3.1. The Group on Earth Observations: Supporting Sustainable Cities with Coordinated Earth Observations

GEO coordinates a global work program of over 50 activities, using open EO, to address environmental and social challenges, many of which are keenly applicable to the challenges facing cities. Some of GEO’s most notable initiatives of relevance to sustainable urban development are the Global Urban Observation and Information (GUOI) initiative, the GEO Human Planet Initiative (HPI), and the Earth observation in support of the Sustainable Development Goals (EO4SDG) initiative.
GEO’s GUOI is improving urban monitoring and assessment through international cooperation and collaboration to provide datasets, information, and technologies to pertinent urban development professionals operating at the national and international level. Government agencies that typically use these EO datasets include departments of urban and regional planning, environmental management, natural resources, metropolitan transit authority, and office of sustainability, and regional statistics. GEO supports these agencies through technical assistance with accessing and developing robust datasets on urban land use/land cover, urban form and growth patterns, infrastructure and transport needs, ecosystems and biodiversity, human health, thermal comfort, food security, and socioeconomic development.
GEO’s HPI provides services to international institutions and other stakeholders with next generation measurements and information products that provide new scientific evidence on humanity’s impacts on the planet. A recent outcome of the HPI is the new ‘Degree of Urbanization’ dataset, which provides a universal and harmonized definition of cities based on population density and settlement size [17]. This project was cocreated by the European Commission, the Organization for Economic Cooperation and Development (OECD), Food and Agricultural Organization (FAO), UN-Habitat, and the World Bank, and its outcomes were under consideration for adoption in March 2020 by the UN Statistics Commission.

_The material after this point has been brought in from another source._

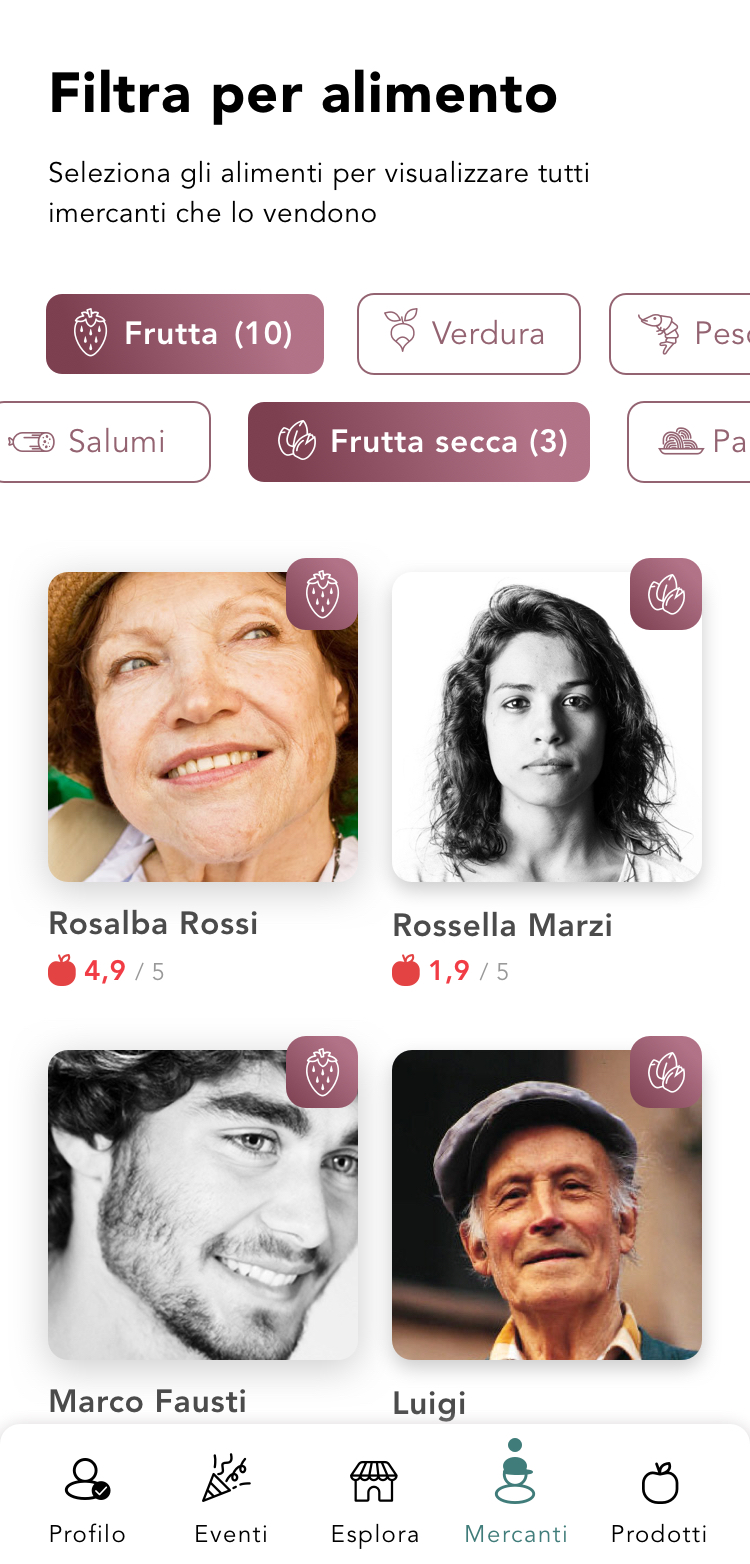Deselect the Frutta (10) filter
750x1564 pixels.
pos(185,334)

GEO’s EO4SDG initiative works closely with SDG custodian agencies responsible for specific indicators relevant to their thematic expertise and mandate—such as the UN Environment Program, the UN Convention to Combat Desertification (UNCCD), and the UN Habitat—on SDG indicator method development, testing, refinement, adoption, and widespread, sustained use. These efforts have led to proposals within the UN system to elevate the readiness status of global methodologies related to fresh water, terrestrial ecosystems, and sustainable urbanization, with Earth observations integrated as notable inputs. As an example, UN Environment has partnered with Google, the European Commission’s Joint Research Centre (JRC), the European Space Agency (ESA), the United States National Aeronautics and Space Administration (NASA), and GEO to provide free and open EO data in a way that is policy-friendly, so that governments and relevant stakeholders can easily assess and visualize data on surface water extent (sdg661.app). EO4SDG is working with UN Environment to identify additional global EO datasets that can be incorporated in this application to support official global to regional and national level SDG monitoring and reporting. In 2020, UN Environment plans to incorporate the global mangrove watch (GMW) dataset as an additional dataset for indicator 6.6.1 (water-related ecosystems). The GMW utilizes ALOS-2 PALSAR-2 data to detect changes in the forest extent. Recent efforts led by NASA in collaboration with Japan’s Aerospace Exploration Agency (JAXA) and other contributors have focused on updating global mangrove extent baselines using available data in an automated way, applicable at global scale. This is particularly key given current and upcoming radar (NISAR, ALOS 4) and optical satellites (Sentinel-2, Landsat 8/9) planned by a range of international space agencies.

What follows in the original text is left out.